Penyebab Utama Gugatan (Data Kunci):
- Pelanggaran SEC: Dugaan manipulasi harga melalui pernyataan publik yang menyesatkan.
- Disparitas Data Bot: Twitter mengklaim bot di bawah 5%, sementara Musk bersikeras angka riil mencapai minimal 20%.
- Track Record Perusahaan: Twitter sebelumnya pernah membayar denda $809,5 juta pada 2021 terkait pelaporan metrik pertumbuhan yang dilebih-lebihkan.
- Periode Transaksi: Berfokus pada pemegang saham yang menjual aset mereka di rentang 13 Mei - 4 Oktober 2022.
Di depan juri, Musk memberikan argumen yang tajam mengenai transparansi korporat. Ia menilai bahwa estimasi bot yang dilaporkan Twitter kepada Securities and Exchange Commission (SEC) adalah sebuah kekeliruan besar.

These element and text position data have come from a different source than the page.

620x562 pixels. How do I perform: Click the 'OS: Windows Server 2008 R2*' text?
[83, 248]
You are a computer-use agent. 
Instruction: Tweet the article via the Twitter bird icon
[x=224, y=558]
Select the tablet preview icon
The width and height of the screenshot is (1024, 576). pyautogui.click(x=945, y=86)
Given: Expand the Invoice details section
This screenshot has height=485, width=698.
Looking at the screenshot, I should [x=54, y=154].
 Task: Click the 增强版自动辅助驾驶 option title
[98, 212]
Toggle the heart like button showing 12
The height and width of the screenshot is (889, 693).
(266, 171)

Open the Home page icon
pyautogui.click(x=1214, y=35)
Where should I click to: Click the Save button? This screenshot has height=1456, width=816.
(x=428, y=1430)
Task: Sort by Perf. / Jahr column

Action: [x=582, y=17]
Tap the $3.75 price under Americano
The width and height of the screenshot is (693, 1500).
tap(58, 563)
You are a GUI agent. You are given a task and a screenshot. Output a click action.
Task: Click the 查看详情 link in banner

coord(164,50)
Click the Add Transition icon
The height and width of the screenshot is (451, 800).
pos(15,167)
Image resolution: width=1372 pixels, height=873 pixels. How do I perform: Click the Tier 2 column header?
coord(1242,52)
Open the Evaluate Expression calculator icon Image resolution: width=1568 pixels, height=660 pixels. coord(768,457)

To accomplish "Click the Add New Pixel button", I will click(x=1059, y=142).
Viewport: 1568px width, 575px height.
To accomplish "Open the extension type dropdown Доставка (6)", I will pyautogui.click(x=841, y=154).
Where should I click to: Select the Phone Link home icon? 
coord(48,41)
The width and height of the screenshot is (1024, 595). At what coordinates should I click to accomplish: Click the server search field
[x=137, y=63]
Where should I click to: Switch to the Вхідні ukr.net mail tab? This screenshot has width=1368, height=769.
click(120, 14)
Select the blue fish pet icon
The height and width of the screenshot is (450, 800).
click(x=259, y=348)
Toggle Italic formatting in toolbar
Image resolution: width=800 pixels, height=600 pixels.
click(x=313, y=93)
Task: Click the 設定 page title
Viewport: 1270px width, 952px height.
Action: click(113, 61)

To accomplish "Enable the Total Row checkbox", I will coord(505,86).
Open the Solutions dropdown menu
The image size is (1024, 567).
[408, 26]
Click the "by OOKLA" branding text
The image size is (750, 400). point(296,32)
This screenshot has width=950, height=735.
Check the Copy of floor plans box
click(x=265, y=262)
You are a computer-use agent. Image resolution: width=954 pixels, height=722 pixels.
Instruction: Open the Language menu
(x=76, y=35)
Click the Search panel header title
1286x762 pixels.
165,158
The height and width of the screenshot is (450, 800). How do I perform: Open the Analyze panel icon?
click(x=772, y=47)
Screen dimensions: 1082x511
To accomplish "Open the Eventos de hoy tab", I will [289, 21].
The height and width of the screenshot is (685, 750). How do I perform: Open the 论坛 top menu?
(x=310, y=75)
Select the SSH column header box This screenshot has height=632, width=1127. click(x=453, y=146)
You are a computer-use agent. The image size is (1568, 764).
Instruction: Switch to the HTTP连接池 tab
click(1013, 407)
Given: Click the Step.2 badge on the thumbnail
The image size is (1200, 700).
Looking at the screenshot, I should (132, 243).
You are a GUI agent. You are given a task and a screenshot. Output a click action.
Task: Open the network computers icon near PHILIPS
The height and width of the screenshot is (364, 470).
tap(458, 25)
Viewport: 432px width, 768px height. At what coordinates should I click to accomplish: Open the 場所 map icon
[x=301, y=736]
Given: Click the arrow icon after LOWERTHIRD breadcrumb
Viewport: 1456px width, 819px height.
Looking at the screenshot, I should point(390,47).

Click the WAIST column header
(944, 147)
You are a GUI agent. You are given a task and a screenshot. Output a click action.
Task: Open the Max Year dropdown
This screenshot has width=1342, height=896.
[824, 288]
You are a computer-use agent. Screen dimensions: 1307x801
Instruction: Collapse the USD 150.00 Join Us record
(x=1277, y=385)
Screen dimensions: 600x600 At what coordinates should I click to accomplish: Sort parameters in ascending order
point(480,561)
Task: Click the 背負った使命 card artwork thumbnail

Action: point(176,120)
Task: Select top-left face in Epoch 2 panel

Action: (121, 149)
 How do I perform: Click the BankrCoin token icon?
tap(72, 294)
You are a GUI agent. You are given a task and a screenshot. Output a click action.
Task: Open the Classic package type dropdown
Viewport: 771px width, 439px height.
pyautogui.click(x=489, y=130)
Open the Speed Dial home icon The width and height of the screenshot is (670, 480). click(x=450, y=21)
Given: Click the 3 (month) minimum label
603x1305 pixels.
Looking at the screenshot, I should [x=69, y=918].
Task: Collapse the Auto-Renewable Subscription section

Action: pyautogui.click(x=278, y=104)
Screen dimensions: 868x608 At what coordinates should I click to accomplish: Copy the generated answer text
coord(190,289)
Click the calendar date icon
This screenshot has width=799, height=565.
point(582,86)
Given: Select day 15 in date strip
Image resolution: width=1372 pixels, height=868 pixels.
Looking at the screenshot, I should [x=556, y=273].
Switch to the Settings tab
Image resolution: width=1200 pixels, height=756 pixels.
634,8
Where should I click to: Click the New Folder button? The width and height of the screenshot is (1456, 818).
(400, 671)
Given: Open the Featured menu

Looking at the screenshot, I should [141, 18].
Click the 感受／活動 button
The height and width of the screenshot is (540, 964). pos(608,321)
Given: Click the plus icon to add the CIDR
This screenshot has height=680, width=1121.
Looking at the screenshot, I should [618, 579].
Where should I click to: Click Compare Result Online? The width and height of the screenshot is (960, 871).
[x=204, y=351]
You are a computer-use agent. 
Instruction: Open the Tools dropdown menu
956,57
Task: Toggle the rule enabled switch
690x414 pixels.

Dengan analogi yang lugas, Musk menyatakan bahwa keberadaan akun sampah tersebut merupakan realitas yang sangat kasat mata. Namun, pihak penggugat menilai pembelaan ini hanyalah upaya untuk menutupi kerugian finansial yang dialami investor akibat ketidakpastian yang ia ciptakan sendiri melalui akun X pribadinya.
| Aspek Perdebatan | Klaim Twitter (Regulator) | Argumen Elon Musk |
|---|---|---|
| Populasi Fake/Spam Accounts | Kurang dari 5% | Minimal 20% atau lebih |
| Tujuan Tweet Publik | Pelanggaran Perjanjian (*Deal Breach*) | Transparansi & Kritik Terbuka |
| Dampak Terhadap Saham | Penurunan Nilai Paksa | Koreksi Pasar Alami |
Secara *forward-looking*, hasil persidangan ini akan menjadi preseden penting bagi cara para CEO perusahaan publik berinteraksi di media sosial. Jika Musk dinyatakan bersalah, regulasi mengenai batasan kicauan eksekutif dalam konteks *mergers & acquisitions* (M&A) diprediksi akan diperketat secara signifikan oleh SEC. Keputusan juri tidak hanya akan menentukan besaran ganti rugi jutaan dolar, tetapi juga mendefinisikan ulang batas antara kebebasan berpendapat dan tanggung jawab fidusia terhadap pemegang saham.